In flour it reduces heart disease risk say Melbourne and WA researchers
You can lower your risk of heart disease significantly, just by using flour containing 40 per cent lupin beans in the place of conventional wholemeal flour, according to research by Victoria University dietitian Dr Regina Belski and colleagues from the University of Western Australia.
Over the course of a year, working with the Centre for Food and Genomic Medicine in Perth, the researchers monitored more than 100 overweight, but otherwise healthy, Western Australian men and women to whom they provided everyday foods made either with wholemeal flour or incorporating lupin flour.

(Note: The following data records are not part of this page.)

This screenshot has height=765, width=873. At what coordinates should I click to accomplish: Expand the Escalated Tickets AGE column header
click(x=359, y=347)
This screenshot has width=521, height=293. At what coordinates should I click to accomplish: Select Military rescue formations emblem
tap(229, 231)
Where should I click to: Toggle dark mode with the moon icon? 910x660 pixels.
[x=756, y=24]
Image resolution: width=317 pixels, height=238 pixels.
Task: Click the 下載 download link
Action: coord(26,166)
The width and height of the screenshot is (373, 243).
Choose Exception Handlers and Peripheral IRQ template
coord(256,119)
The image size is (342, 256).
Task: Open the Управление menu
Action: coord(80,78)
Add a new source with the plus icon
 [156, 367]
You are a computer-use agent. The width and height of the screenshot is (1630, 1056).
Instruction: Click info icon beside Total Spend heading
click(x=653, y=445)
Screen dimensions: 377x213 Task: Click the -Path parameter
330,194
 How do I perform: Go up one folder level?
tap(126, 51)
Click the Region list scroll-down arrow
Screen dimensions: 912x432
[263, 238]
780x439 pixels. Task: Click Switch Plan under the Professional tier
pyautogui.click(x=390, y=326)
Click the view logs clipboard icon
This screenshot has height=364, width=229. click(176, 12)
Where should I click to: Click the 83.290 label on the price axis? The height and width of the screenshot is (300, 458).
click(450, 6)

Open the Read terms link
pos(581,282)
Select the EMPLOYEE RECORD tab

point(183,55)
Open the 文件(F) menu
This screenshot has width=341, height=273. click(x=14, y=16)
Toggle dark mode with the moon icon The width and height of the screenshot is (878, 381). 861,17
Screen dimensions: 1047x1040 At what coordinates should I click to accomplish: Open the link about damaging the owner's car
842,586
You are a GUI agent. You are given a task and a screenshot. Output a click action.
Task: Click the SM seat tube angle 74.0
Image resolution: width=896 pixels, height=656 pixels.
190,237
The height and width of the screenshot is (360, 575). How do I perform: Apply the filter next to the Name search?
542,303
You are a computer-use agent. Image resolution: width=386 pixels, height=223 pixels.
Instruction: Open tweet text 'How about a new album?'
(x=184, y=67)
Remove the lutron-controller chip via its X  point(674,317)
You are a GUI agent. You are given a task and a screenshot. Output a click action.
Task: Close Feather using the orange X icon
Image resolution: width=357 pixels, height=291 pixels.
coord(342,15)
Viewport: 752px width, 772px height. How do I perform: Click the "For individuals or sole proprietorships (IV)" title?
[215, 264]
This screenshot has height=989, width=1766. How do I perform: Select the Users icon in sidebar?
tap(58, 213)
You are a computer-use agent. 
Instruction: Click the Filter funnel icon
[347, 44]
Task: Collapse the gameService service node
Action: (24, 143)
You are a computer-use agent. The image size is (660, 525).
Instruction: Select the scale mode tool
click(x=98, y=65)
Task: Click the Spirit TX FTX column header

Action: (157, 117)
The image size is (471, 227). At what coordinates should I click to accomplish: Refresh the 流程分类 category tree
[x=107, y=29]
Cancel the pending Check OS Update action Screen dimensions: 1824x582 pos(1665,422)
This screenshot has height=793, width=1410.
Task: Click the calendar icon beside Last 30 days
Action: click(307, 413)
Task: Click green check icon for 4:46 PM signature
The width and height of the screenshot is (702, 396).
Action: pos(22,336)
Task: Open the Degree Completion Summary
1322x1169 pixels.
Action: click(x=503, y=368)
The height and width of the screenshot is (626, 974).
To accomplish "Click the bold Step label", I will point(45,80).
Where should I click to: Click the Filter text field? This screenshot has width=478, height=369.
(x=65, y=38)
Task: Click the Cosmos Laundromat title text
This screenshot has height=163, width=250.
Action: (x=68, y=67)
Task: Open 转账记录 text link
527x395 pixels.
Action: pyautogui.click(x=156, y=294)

“Consuming lupin flour lowered blood pressure and reduced the risk of heart disease,” she said. “It’s as simple as that.”
Regina’s work is being presented for the first time in public through Fresh Science, a communication boot camp for early career scientists held at the Melbourne Museum. She was one of 16 winners from across Australia.
Lupins are legumes often grown ornamentally in gardens for their flowers, but their beans have been eaten since Roman times. About 80% of the world’s commercial lupin crop is produced in Western Australia where it conditions the soil and is sold for livestock feed.
Recently, Regina says, there has been renewed interest in using lupin flour in regular foods, because of its unique high protein, high fibre composition and its ability to be incorporated easily into typical food products such as bread. But the West Australian Country Womens’ Association produced a cookbook of recipes using lupin flour decades ago.
Those taking part in the study were put on a weight loss diet and split into two groups. For a year, one group ate foods incorporating the 40-per-cent lupin flour, and the other foods made solely with wholemeal flour. During the course of the experiment, Regina and her team monitored heart disease risk factors, including blood pressure, and the level of fats, sugar and insulin in the blood.
The foods provided to participants during the study included bread, pasta and biscuits. The researchers found that while both the lupin group and the wholemeal group lost similar amounts of weight, the lupin group displayed bigger improvements in several heart disease risk factors.
“So simply consuming foods incorporating lupin flour can improve heart health in overweight people at higher risk of heart disease,” Regina says.
The study suggested that lupin flour might also be good for those suffering from Type 2 or adult onset diabetes, because even in non-diabetic individuals sensitivity to insulin improved during the trial.
In Western Australia, Regina says, commercial food manufacturers have already begun making and selling products which incorporate lupin flour.